■ TASK DETAILS
Copy out the items from the line holding "420x267 pixels." through the end of the items, inclusive, swapping "Visita" for "Consulta" and changing nothing else.

### DATA EXCERPTS ###

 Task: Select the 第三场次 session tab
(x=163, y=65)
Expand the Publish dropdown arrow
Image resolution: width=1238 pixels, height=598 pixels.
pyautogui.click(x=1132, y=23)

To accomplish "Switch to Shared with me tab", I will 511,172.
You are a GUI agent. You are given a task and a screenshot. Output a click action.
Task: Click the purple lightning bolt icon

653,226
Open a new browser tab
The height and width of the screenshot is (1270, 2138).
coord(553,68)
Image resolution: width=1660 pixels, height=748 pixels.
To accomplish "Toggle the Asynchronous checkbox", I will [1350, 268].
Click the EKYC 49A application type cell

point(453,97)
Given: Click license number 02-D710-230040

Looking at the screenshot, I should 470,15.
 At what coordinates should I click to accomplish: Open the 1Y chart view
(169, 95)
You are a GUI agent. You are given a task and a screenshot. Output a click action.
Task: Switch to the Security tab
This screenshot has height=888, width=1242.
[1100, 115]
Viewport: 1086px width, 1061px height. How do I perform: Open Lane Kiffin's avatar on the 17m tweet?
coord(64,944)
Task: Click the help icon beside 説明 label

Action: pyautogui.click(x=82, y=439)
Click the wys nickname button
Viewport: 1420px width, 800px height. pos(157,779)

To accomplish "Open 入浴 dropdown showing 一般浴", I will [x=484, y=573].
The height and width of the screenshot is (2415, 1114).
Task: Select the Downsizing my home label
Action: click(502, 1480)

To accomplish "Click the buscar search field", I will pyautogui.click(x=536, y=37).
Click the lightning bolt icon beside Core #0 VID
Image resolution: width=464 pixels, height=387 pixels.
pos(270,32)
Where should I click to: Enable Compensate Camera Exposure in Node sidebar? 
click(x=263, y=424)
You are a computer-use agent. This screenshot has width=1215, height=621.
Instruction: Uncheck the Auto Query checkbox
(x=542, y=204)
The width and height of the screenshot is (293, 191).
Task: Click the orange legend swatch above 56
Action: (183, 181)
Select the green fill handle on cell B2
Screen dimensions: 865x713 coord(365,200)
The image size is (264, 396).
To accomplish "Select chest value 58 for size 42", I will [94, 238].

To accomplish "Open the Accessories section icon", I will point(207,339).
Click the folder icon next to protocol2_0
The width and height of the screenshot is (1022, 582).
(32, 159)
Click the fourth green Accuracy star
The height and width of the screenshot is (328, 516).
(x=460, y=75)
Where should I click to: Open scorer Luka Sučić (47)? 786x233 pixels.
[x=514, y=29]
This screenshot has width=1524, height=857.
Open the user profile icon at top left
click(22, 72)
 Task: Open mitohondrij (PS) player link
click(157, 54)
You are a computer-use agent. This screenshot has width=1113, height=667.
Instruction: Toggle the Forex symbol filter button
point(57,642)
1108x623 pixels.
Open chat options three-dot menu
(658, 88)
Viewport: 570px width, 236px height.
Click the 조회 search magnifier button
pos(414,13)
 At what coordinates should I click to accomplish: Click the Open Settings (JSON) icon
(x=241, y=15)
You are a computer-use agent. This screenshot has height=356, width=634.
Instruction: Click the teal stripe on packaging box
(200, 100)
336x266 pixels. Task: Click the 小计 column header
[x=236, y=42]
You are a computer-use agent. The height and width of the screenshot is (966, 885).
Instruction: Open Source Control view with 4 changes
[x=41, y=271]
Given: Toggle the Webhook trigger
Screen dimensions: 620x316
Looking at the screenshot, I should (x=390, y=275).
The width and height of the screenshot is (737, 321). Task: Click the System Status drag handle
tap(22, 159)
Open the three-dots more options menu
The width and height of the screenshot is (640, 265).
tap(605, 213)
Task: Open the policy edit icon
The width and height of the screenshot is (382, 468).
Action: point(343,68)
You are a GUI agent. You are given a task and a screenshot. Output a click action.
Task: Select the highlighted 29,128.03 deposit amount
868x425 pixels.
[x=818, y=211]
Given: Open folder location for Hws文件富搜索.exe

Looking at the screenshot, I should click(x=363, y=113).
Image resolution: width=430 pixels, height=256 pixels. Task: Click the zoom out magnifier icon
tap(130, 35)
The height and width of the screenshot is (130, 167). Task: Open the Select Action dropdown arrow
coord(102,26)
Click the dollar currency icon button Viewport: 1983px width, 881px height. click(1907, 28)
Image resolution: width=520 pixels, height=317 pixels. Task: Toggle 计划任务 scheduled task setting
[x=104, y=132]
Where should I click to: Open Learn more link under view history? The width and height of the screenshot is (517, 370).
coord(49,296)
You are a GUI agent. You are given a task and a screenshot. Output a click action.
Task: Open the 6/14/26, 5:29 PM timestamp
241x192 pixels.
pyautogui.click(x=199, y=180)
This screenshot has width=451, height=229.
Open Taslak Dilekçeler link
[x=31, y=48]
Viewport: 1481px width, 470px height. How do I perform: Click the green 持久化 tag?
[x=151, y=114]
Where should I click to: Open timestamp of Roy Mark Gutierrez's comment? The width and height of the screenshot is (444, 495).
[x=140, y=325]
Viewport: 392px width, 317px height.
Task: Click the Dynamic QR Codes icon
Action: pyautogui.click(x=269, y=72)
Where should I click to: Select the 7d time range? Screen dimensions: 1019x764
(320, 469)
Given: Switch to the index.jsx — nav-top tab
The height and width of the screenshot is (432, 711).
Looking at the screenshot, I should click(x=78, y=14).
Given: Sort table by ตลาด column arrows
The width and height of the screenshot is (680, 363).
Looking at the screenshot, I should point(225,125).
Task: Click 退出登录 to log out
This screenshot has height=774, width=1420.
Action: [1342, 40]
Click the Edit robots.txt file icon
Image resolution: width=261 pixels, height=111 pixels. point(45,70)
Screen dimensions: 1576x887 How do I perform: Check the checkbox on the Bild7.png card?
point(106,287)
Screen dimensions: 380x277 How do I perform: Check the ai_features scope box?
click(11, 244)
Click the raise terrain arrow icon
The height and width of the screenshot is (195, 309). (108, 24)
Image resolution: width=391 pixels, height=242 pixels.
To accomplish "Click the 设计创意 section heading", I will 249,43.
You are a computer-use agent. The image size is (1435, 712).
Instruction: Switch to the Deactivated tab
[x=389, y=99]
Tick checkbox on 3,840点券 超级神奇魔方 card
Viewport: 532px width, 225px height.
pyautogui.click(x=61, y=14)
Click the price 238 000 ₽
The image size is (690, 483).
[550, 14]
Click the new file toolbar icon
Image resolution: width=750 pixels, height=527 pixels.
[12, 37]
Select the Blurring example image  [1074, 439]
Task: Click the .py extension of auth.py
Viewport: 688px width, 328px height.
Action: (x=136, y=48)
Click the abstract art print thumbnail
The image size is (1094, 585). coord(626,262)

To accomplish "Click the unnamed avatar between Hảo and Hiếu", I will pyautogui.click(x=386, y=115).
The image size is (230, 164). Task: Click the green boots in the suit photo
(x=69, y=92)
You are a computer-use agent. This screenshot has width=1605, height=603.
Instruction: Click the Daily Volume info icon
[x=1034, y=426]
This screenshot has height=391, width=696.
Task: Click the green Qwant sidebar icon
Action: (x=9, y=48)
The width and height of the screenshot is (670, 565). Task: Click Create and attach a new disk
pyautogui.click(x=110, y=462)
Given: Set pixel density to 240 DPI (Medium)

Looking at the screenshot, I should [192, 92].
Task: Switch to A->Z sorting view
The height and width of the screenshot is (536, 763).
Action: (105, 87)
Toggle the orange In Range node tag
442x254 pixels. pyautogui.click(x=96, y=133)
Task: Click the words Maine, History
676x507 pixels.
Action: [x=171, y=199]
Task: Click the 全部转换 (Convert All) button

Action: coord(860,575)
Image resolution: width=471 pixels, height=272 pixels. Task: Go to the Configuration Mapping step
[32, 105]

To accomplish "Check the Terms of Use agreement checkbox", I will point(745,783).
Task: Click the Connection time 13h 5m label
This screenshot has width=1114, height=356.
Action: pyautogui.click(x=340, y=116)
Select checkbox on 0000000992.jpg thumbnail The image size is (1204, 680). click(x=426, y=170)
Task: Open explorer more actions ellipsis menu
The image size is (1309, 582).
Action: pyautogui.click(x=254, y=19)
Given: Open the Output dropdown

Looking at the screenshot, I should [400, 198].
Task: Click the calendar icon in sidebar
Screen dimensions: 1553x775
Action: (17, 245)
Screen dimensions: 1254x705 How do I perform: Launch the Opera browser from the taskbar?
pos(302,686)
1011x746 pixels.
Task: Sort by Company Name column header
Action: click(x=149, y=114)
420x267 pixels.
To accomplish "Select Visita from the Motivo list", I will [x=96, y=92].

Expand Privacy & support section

###

■ TASK RESULT
420x267 pixels.
To accomplish "Select Consulta from the Motivo list", I will [x=96, y=92].

Expand Privacy & support section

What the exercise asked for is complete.